Éduquer à la pratique du vélo
Le savoir rouler à vélo marque la dernière priorité du club. Programme déjà existant pour les enfants de 6 à 11 ans, le but est de « remettre en selle de nombreuses personnes ». La priorité s’adresse notamment aux quartiers politiques de la ville, où « les obstacles culturels sont plus importants, notamment en ce qui concerne le vélo » selon Françoise Rossignol. Le Club plaide alors pour l’apport de moyens financiers aux collectivités pour généraliser cette formation à l’échelle nationale.
Le vélo, « éduquer à sa pratique »
Cette mesure répondrait à une autre inquiétude d’ordre sécuritaire. La maîtrise du vélo pour tous sur la voie publique apparaît nécessaire pour les habitués du vélo, constatant un plus grand nombre d’usagers en zone urbaine et péri-urbaine. « À Dijon, j’ai eu quelques accroches avec d’autres cyclistes car certains ne respectent pas le sens de circulation, signale Marie. On part du principe qu’un vélo n’est pas un vrai moyen de locomotion et privilégié pour la détente. Peut-être est-ce la raison d’une négligence sur certaines conduites à vélo, de jour comme de nuit ».
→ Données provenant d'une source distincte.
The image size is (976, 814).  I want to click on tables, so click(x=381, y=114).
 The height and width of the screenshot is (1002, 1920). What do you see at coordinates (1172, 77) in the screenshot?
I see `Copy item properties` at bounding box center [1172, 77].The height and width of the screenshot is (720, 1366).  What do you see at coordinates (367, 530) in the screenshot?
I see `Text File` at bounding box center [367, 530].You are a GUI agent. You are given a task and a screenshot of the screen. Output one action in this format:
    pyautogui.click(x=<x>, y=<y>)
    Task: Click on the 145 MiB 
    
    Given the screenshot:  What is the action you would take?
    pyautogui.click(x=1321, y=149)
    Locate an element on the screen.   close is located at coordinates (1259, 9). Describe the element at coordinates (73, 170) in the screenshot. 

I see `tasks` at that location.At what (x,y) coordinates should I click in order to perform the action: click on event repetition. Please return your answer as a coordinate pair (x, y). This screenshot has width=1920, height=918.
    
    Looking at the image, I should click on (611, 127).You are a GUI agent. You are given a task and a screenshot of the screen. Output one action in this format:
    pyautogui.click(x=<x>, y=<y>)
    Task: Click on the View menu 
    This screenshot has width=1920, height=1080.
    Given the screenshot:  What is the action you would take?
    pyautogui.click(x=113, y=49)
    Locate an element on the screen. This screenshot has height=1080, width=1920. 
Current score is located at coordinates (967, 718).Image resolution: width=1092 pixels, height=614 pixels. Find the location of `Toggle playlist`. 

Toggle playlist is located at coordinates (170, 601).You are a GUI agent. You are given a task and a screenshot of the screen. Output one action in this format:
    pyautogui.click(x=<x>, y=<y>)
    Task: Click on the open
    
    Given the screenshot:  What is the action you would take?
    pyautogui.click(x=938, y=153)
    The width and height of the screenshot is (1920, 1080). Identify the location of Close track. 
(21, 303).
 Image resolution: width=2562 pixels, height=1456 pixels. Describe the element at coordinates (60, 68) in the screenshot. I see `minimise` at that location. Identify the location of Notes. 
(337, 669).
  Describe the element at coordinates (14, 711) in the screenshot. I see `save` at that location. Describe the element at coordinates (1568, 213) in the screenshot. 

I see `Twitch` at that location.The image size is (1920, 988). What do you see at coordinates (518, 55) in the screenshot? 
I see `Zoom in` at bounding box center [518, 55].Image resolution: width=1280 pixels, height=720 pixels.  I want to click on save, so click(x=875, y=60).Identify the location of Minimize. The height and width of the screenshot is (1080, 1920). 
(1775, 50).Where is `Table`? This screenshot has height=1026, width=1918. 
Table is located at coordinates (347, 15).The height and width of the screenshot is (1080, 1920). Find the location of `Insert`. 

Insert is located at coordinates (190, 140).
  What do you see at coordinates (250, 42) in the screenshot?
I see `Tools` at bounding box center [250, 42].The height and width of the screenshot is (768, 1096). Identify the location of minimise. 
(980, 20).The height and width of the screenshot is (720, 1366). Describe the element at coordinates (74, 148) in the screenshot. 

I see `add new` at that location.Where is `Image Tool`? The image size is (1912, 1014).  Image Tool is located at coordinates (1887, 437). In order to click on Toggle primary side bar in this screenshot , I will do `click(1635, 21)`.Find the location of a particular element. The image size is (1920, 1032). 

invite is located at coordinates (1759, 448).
Comme Marie, Pierre constate un non respect du code de la route, tendant à fragiliser davantage la sécurité publique. « Je pense que beaucoup de gens ont découvert le vélo avec la Covid, alors qu’ils ne maitrisent pas ses fondamentaux. Il faudrait éduquer à sa pratique. Actuellement, cela devient un vrai danger pour les piétons, les autres cyclistes, et les automobilistes ». Les propositions détaillées par le Club seront portées dans le cadre des prochaines élections présidentielles et législatives. La FUB et Vélo & Territoires, deux associations partenaires, se joignent à cette démarche.